# Requirements
Continue the Iowa Court of Appeals opinion on the termination of a father's parental rights, picking up after its final sentence.

# Selected extract
IN THE COURT OF APPEALS OF IOWA

No. 14-1640 Filed February 11, 2015

IN THE INTEREST OF B.N., Minor Child,

B.N., Father, Appellant. ________________________________________________________________

Appeal from the Iowa District Court for Polk County, Terry L. Wilson,

Judge.

The father appeals an order terminating his parental rights. AFFIRMED.

Jacob L. Mason of JL Mason Law, P.L.L.C., Ankeny, for appellant.

Thomas J. Miller, Attorney General, Kathrine S. Miller-Todd, Assistant

Attorney General, John P. Sarcone, County Attorney, and Kevin Brownell,

Assistant County Attorney, for appellee.

Stephie Tran and Nancy Pietz, Des Moines, for mother

Kimberly Ayotte of Youth Law Center, Des Moines, attorney and guardian

ad litem for minor child.

Considered by Vogel, P.J., and Doyle and McDonald, JJ. 2

MCDONALD, J.

A father challenges the termination of his parental rights to his son, Be.N.

He argues that this court should restore his parental rights because the Iowa

Department of Human Services (IDHS) did not comply with the notice

requirements set forth in Iowa Code section 232.84 (2013). Specifically, he

contends that IDHS did not provide timely notice of removal of the child to the

father’s cousin and that the content of the notice did not comply with statutory

requirements. Had IDHS provided timely and sufficient notice, the father asserts,

the juvenile court may have considered relative-placement and not terminated his

parental rights under the exception provided in code section 232.116(3)(a). We

note the father has had his parental rights to another child terminated. See In re

K.N., No. 11-1102, 2011 WL 4382995, at * 1 (Iowa Ct. App. Sep. 21, 2011). In

that case, the father made the same argument he makes here. As in that case,

we conclude the issue is not preserved for our review.

# Supplied data

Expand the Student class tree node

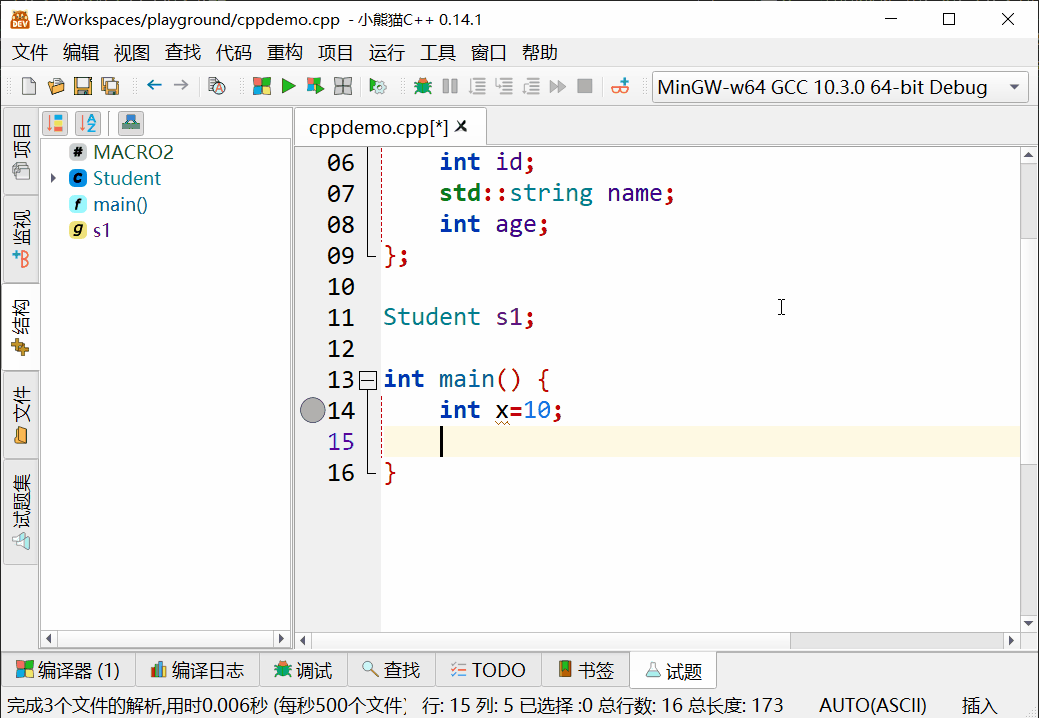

# Task response
“As a general rule, an issue not presented in the juvenile court may not be

raised for the first time on appeal.” In re T.J.O., 527 N.W.2d 417, 420 (Iowa Ct.

App. 1994); see also Meier v. Senecaut, 641 N.W.2d 532, 537 (Iowa 2002). If a

party presents an issue to the court, but the court does not rule on that issue,

“the party raising the issue must file a motion asking the court for a ruling in order

to preserve the issue for appeal.” Benavides v. J.C. Penney Life Ins. Co., 539

N.W.2d 352, 356 (Iowa 1995); see also Meier, 641 N.W.2d at 538–39. To find

that error was preserved, “the record must at least reveal the court was aware of

the claim or issue and litigated it.” Meier, 641 N.W.2d at 540. We employ these 3

preservation principles because “[i]t is not a sensible exercise of appellate review

to analyze facts of an issue ‘without the benefit of a full record or lower court

determination[].” Id. at 537 (citation omitted).

As in the prior case, there is no specific argument made regarding

compliance with section 232.84 in the CINA or termination proceeding. There is

no reference in the termination order to the timeliness or substance of the notice

provided to the family member. The father did not request the juvenile court

enlarge its findings and conclusions to address the issue. In sum, the father

neither raised the issue before the juvenile court nor secured a ruling from the

juvenile court on the issue now presented. Under these circumstances, error has

not been preserved.

Even assuming error had been preserved, the father’s claim is without

merit. First, it is not clear that the father has standing to raise the claim. See In

re R.B., 832 N.W.2d 375, 382 (Iowa Ct. App. 2013). Second, if the father had

standing to raise the claim, it is also not clear that the appropriate remedy would

be the restoration of his parental rights. See id. Third, the father is hard-pressed

to show any ground for restoration of his rights: he does not contest the grounds

for termination or contend termination compromised the child’s best interests.

Instead, the father argues only that it is possible the juvenile court may have

considered placement with a relative and, by extension, that it is possible that

such a placement may have supported an exception to the termination of the

father’s rights. See Iowa Code § 232.116(3)(a). The juvenile court specifically

found, however, that relative placement at this late date was not in the child’s 4

best interest because the child was bonding with his foster family, the child’s half-

sister was placed with the same foster family, and the foster family was able to

provide for this child’s special needs.

For the foregoing reasons, we affirm the juvenile court’s order terminating

B.N.’s parental rights to minor child Be.N.

AFFIRMED.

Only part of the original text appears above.